The purified P4 mutant proteins were then examined for enzymatic activity in a sensitive fluid phase assay. The phosphomonoesterase activity of rP4 was measured in comparison to WT rP4 by an essentially colorimetric assay as described by Reilly et al. (11), and enzymatic activity was expressed as a percentage of WT rP4.
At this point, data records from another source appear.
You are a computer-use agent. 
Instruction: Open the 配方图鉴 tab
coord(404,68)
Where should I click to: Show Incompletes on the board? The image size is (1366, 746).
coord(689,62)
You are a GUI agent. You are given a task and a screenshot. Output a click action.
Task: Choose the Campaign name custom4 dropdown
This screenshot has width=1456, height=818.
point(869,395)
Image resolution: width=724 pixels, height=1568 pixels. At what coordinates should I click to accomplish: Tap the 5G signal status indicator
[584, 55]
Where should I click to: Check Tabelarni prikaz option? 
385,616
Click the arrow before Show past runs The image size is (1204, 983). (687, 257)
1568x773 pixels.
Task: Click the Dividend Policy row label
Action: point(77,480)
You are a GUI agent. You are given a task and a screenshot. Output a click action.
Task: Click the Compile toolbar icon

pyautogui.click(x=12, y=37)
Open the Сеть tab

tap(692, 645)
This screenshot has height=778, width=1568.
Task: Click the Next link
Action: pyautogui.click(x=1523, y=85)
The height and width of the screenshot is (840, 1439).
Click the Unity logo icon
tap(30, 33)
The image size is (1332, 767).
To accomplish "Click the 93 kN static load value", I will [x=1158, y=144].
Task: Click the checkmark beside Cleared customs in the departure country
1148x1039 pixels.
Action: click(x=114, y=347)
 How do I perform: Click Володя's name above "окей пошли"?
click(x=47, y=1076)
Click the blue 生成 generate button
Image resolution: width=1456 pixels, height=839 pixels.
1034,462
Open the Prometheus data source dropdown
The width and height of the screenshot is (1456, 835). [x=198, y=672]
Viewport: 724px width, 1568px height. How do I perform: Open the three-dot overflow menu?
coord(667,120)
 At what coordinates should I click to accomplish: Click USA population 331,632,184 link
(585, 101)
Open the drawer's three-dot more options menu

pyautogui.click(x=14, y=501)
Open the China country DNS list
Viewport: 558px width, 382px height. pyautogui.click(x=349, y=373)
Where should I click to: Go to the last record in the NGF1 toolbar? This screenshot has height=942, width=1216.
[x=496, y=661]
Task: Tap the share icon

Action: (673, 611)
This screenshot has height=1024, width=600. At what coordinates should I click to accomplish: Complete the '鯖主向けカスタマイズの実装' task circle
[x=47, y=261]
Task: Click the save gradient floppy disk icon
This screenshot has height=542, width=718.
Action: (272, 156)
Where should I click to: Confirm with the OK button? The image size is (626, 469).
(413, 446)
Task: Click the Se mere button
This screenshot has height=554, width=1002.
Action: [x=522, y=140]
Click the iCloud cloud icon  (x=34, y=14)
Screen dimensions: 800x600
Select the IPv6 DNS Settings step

Antisera against the P4 proteins were produced in Swiss Webster mice (6 to 8 weeks old) subcutaneously immunized at weeks 0 and 4 with 5 μg of the appropriate P4 protein mixed with 25 μg MPL adjuvant (Corixa, Seattle, WA) in phosphate-buffered saline (9). Preimmune and week 6 sera were analyzed for anti-P4 antibodies using a P4 enzyme-linked immunosorbent assay (ELISA) (9) with WT rP4 coating the plate. Whole-cell ELISAs (16) to determine the reactivity of the sera against surface-exposed epitopes of P4 were performed using NTHi P860295 (2) as the coating antigen. Geometric mean titers (GMT) were determined using ELISA titers of sera from individual mice.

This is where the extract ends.